→ Pasaje citado
⟨

Más tarde o más temprano todos caemos en la cuenta de que nos necesitamos mutuamente, de que todos somos frágiles en algún momento y de que, entonces, tendremos que pedir ayuda para afrontar las situaciones de dificultad.
Vivimos nuestra vida en el aquí y en el ahora junto con otros, atrapados en la realidad de problemas continuos que hemos de resolver sobre la marcha y con la ayuda de los demás. No nos preocupemos demasiado por los que no son conscientes de esa debilidad porque ya verán cómo la misma vida se ocupará de que se den cuenta de que la naturaleza y la humanidad funcionan –deben funcionar- de esa manera solidaria.

⟩

[Entradas guardadas]
⟨

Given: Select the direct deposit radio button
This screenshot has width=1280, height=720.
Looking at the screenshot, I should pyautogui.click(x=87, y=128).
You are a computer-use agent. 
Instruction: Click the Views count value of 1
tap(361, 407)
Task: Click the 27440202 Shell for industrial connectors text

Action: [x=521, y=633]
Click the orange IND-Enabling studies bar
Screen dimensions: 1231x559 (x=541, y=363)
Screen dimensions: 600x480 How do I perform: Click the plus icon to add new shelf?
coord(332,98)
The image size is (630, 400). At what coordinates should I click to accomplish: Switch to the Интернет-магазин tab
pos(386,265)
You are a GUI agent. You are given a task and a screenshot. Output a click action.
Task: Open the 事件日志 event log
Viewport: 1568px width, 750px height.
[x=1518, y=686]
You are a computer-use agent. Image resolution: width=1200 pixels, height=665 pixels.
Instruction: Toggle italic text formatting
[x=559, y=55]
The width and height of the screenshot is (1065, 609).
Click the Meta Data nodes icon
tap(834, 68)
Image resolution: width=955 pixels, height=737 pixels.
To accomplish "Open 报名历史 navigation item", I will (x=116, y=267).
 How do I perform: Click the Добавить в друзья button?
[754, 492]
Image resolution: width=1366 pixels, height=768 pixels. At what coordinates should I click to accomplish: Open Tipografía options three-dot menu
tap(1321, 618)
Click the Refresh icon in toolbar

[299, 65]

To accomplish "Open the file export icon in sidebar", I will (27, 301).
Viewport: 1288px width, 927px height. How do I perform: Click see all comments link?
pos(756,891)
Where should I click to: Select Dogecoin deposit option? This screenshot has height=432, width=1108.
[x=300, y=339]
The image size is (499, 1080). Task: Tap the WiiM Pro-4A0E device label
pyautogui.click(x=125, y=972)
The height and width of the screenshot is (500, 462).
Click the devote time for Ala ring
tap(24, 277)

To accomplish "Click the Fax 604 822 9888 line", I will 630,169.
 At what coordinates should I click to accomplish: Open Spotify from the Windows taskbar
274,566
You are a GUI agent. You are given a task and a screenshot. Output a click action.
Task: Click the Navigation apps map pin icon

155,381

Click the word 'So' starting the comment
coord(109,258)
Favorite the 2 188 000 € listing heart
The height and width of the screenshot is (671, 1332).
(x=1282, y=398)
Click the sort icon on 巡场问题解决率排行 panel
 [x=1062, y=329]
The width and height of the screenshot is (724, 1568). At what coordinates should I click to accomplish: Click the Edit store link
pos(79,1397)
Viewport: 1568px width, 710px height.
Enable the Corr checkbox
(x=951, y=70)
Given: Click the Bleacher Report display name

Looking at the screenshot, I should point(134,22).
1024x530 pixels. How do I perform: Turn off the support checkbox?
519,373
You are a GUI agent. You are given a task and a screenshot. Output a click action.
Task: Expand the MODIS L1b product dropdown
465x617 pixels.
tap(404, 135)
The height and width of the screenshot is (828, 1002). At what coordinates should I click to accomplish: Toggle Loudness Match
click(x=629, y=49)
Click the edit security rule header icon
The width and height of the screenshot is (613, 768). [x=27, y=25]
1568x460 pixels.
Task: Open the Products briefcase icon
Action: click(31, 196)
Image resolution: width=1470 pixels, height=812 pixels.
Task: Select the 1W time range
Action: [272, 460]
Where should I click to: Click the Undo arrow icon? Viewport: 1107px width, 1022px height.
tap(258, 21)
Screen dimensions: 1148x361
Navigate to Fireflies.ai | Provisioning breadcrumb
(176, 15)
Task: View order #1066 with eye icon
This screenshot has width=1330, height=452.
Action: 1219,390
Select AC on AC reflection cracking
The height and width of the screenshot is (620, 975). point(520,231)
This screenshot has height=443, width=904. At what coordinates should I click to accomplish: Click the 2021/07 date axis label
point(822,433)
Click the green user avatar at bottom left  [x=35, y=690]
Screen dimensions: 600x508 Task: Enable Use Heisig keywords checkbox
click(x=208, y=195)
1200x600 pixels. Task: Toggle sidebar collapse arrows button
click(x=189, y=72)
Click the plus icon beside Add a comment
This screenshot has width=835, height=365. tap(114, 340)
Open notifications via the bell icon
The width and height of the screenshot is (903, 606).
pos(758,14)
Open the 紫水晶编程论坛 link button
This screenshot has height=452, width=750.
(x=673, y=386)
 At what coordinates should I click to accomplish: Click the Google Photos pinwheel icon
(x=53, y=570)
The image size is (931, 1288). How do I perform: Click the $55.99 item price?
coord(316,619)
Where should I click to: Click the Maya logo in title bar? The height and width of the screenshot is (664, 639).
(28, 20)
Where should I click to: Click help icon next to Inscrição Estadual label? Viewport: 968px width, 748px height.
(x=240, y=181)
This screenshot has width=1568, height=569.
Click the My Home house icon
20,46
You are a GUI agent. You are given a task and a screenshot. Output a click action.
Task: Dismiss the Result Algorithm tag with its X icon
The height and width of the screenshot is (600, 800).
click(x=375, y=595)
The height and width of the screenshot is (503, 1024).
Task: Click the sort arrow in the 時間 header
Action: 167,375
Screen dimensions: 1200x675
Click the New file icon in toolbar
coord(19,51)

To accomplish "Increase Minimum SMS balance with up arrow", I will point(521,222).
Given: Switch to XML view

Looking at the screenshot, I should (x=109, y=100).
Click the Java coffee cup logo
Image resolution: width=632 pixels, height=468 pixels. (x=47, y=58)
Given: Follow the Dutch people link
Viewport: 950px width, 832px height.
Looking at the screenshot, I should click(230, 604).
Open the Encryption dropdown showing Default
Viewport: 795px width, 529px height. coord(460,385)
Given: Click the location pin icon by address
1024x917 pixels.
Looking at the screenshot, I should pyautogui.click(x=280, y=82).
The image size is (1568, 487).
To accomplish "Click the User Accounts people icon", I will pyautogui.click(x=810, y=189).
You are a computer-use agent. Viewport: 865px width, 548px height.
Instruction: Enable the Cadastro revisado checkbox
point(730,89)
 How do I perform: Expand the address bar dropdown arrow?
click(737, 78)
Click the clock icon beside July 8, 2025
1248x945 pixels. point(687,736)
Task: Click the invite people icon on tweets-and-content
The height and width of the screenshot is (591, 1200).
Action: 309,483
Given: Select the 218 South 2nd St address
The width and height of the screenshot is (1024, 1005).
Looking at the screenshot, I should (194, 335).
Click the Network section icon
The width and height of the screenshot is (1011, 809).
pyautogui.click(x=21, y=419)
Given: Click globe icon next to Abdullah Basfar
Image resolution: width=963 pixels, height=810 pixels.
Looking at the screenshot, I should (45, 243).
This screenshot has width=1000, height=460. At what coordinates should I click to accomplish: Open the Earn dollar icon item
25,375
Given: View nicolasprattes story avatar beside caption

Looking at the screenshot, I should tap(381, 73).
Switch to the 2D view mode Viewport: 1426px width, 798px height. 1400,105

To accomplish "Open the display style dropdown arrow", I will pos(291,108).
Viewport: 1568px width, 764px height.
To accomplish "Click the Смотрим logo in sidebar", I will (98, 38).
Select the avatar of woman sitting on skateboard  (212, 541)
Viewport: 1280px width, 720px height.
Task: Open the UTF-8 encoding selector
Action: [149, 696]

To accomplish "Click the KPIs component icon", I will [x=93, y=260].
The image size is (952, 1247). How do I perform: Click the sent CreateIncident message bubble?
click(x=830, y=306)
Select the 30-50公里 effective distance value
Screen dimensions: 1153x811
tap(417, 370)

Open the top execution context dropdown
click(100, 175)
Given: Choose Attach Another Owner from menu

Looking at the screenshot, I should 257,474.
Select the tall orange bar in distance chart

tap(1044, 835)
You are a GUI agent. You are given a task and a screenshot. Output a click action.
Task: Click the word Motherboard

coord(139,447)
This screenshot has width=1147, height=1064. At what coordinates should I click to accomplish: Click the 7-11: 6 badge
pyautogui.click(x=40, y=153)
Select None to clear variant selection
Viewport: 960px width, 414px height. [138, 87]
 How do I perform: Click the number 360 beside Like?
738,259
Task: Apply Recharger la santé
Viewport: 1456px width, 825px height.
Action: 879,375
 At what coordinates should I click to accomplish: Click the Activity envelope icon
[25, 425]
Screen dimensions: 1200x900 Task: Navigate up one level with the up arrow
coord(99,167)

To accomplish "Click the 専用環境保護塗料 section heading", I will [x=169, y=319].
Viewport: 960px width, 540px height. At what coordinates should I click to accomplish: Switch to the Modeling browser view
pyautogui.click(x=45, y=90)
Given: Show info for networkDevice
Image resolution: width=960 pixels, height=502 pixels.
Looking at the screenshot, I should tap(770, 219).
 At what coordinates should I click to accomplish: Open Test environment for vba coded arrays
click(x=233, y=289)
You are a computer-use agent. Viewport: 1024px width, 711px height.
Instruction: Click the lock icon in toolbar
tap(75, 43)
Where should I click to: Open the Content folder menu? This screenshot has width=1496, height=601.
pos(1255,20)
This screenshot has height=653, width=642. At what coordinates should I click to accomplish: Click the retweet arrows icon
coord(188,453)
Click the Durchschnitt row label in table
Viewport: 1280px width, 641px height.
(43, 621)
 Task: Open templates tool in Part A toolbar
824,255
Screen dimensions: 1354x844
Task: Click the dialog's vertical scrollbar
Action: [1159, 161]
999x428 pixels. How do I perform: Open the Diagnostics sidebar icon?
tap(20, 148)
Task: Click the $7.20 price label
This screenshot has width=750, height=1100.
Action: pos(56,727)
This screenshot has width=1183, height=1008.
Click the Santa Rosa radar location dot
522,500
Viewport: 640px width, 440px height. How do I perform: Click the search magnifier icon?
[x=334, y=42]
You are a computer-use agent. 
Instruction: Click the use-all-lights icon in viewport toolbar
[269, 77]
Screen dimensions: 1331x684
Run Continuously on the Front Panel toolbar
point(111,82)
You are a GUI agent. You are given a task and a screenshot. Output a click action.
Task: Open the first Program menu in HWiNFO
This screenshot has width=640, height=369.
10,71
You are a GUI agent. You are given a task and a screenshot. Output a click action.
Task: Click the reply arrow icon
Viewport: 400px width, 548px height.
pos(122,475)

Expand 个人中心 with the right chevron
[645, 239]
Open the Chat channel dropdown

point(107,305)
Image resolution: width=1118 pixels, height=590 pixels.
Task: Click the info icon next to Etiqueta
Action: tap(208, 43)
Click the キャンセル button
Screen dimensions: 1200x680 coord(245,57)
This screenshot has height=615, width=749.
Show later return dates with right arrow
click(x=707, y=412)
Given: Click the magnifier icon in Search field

⟩

→ Consigna de trabajo
Copia completo el texto sobre la fragilidad humana y la ayuda mutua, sin alterar ni una palabra ni un signo.

→ Resultado del ejercicio
Más tarde o más temprano todos caemos en la cuenta de que nos necesitamos mutuamente, de que todos somos frágiles en algún momento y de que, entonces, tendremos que pedir ayuda para afrontar las situaciones de dificultad.
Vivimos nuestra vida en el aquí y en el ahora junto con otros, atrapados en la realidad de problemas continuos que hemos de resolver sobre la marcha y con la ayuda de los demás. No nos preocupemos demasiado por los que no son conscientes de esa debilidad porque ya verán cómo la misma vida se ocupará de que se den cuenta de que la naturaleza y la humanidad funcionan –deben funcionar- de esa manera solidaria.